JB: How did you get started with this project?
GR: Abby Disney and I ran into each other after not seeing one another for years. She had recently been to Monrovia as part of her work promoting women in leadership globally. While there, she had gotten wind of this amazing story about these women who had played a key role in bringing peace to Liberia. She really wanted to make a documentary and talked to me about it. I agreed to go back with her and try to find out if the story was actually true.
JB: There’s some incredibly harrowing shots in the film of violence in the streets, how terrifying was it to be in the midst of this?
GR: All of the harrowing shots are archival footage that we got from camera people who were filming during the war. I wasn’t filming there during this period. Just looking through the hours and hours of material that we went through to make Pray the Devil Back to Hell was very disturbing. I had persistent nightmares that were very hard to shake.
JB: The women who organized the protests are incredibly inspiring to watch. Can you talk about how the experience of making this film has had an influence on you as a filmmaker/person since making this extraordinary film?
GR: When we went to Liberia to verify what Abby had heard, we asked as many of the women who could make it to come and tell us their stories. We were shooting on a small video cam. We were losing light, dusk was falling, but we kept shooting as one woman’s story spilled over into another’s. As we lost the last bit of light, they talked about how they had gained strength by singing together during the war. Then one began to hum and slowly, one by one, they joined in singing an old spiritual about the Walls of Jericho tumbling down. In that instant, something crystallized and I felt that everything I had done in my life mysteriously had led me to that moment. I felt an extraordinary sense of commitment and responsibility to bring their story to light.

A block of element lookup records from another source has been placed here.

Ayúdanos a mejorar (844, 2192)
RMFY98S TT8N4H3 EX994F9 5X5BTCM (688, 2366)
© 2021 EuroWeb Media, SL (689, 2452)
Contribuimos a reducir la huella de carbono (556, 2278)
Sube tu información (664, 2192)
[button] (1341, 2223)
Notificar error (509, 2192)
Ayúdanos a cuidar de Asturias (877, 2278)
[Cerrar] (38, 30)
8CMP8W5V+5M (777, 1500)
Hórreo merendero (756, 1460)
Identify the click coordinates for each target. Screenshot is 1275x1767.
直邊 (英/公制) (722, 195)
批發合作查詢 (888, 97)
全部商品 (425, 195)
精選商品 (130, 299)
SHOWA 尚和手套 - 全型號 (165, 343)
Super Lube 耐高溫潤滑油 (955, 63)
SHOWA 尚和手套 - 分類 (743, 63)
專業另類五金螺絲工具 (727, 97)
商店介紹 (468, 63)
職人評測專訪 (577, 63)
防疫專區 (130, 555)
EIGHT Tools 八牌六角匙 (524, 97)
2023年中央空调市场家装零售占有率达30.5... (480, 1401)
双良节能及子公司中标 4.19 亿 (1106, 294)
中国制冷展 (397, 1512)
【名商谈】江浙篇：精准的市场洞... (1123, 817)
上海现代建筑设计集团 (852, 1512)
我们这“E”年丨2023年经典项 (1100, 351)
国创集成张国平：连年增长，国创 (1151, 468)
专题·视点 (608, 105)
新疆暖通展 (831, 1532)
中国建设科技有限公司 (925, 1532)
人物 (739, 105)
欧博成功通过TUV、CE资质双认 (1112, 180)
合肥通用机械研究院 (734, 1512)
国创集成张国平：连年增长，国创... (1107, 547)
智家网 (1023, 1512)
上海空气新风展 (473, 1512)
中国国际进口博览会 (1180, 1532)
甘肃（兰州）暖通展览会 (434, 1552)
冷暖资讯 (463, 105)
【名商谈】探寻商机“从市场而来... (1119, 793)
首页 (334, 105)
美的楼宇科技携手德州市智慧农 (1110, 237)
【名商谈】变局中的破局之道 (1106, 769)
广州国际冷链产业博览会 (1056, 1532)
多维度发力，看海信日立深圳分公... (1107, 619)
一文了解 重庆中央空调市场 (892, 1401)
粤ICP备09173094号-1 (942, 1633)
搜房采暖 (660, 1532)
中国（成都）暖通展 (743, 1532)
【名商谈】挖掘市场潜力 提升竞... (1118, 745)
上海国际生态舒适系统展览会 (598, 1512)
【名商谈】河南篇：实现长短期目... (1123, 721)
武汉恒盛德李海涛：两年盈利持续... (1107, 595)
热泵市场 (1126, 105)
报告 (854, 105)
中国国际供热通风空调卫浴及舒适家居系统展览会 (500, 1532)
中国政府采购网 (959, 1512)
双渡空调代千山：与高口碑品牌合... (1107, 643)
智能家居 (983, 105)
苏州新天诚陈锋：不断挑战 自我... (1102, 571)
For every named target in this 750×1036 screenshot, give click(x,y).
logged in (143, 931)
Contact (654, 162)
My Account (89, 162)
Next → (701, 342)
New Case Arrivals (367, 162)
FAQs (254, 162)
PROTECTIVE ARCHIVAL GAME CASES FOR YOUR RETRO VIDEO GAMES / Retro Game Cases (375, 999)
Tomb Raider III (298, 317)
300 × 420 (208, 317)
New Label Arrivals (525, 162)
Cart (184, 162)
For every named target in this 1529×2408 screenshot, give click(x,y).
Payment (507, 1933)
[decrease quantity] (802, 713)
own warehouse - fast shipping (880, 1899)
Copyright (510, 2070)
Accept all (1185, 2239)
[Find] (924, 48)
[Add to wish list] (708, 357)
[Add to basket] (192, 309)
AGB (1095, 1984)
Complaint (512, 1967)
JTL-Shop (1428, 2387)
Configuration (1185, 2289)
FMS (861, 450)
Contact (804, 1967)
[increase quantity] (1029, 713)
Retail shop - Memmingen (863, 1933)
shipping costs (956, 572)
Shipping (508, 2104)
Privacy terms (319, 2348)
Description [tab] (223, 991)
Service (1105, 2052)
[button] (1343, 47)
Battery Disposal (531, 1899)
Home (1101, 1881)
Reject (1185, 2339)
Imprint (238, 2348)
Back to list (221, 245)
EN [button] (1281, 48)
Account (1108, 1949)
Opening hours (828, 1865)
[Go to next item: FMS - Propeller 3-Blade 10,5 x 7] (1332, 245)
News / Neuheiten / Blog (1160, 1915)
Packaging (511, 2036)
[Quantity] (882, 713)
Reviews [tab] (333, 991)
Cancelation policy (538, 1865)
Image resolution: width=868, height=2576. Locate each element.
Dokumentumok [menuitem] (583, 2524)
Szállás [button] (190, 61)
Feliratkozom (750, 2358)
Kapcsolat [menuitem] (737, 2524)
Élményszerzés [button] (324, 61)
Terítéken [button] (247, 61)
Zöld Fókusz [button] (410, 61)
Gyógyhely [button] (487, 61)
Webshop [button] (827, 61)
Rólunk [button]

JB: What’s your next project?
GR: During the course of making Pray the Devil Back to Hell, I realized that the way I viewed war—as armed men fighting other armed men—was a myth. In today’s world, 90 percent of war casualties are civilian, 75 percent of those women and children. At the same time, PBS’s Wide Angle Executive Producer Pamela Hogan had the idea to create a series on women and war. She asked Abby and I to co-produce it. There is a lot of enthusiasm for the project and we are already in development.